En el cierre de la Conferencia Internacional para la Transición más allá de los Combustibles Fósiles, Greenpeace señaló que lo ocurrido en la ciudad refleja una voluntad de avanzar en medio de un contexto global marcado por la brecha entre los compromisos y la acción. Sin embargo, advirtió que estos espacios solo serán relevantes si se traducen en medidas concretas.
“La transición energética no puede seguir siendo una promesa. Ya está en marcha, y lo que está en juego ahora es si se hace de manera justa, planificada y con financiamiento, o de forma desordenada y con mayores costos para las personas y la naturaleza”, afirmó Laura Caicedo, vocera de Greenpeace Colombia.
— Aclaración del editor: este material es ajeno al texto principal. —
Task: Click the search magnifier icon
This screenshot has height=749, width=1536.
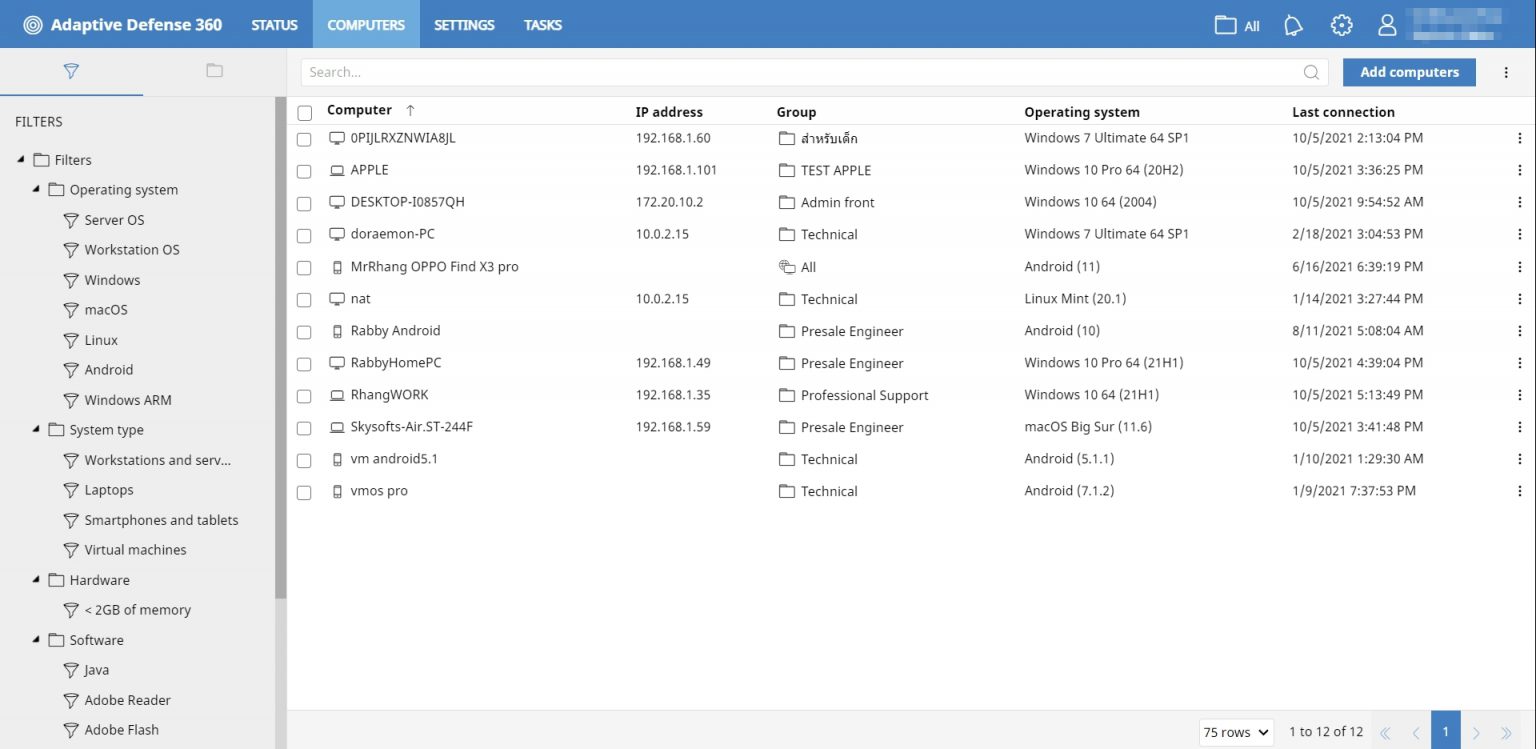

La organización subrayó que la transición energética trasciende los ciclos políticos y ya no depende de quién esté en el poder, sino de la capacidad de los gobiernos de tomar decisiones a la altura de la crisis climática, energética y de biodiversidad.
Asimismo, Greenpeace destacó la necesidad de acercar este debate a la vida cotidiana. Señaló que no se trata únicamente de metas de reducción de emisiones, sino de cómo se produce y se accede a la energía que sostiene actividades básicas como cocinar, transportarse y trabajar. En ese sentido, México y Colombia cuentan con una oportunidad concreta para avanzar hacia un modelo energético más democrático, resiliente y basado en fuentes renovables como el sol y el viento.
Para Greenpeace, Santa Marta no representa un punto de llegada, sino el inicio de un proceso que debe escalar rápidamente e incidir en la toma de decisiones en otros espacios de cooperación internacional. “Esta Conferencia fue un gran espacio para poner la transición energética en la agenda de cara a la COP del clima. Hay voluntad, hay un aire fresco que se celebra, pero esto es solo el comienzo: se necesita más tiempo para que este proceso madure como un verdadero espacio de diálogo que informe la toma de decisiones en este y otros ámbitos de cooperación sobre los temas centrales de la energía. Sin embargo, no puede ser una excusa para dilatar el cumplimiento de compromisos nacionales ya asumidos en materia de reducción de emisiones, protección de ecosistemas e inclusión de las personas.”
En este contexto, la organización hizo un llamado a que las discusiones impulsadas durante la Conferencia se traduzcan en compromisos concretos a nivel nacional rumbo a la próxima COP 31 del clima que se llevará a cabo en Turquía, con mayor ambición y un enfoque centrado en la justicia social y ambiental.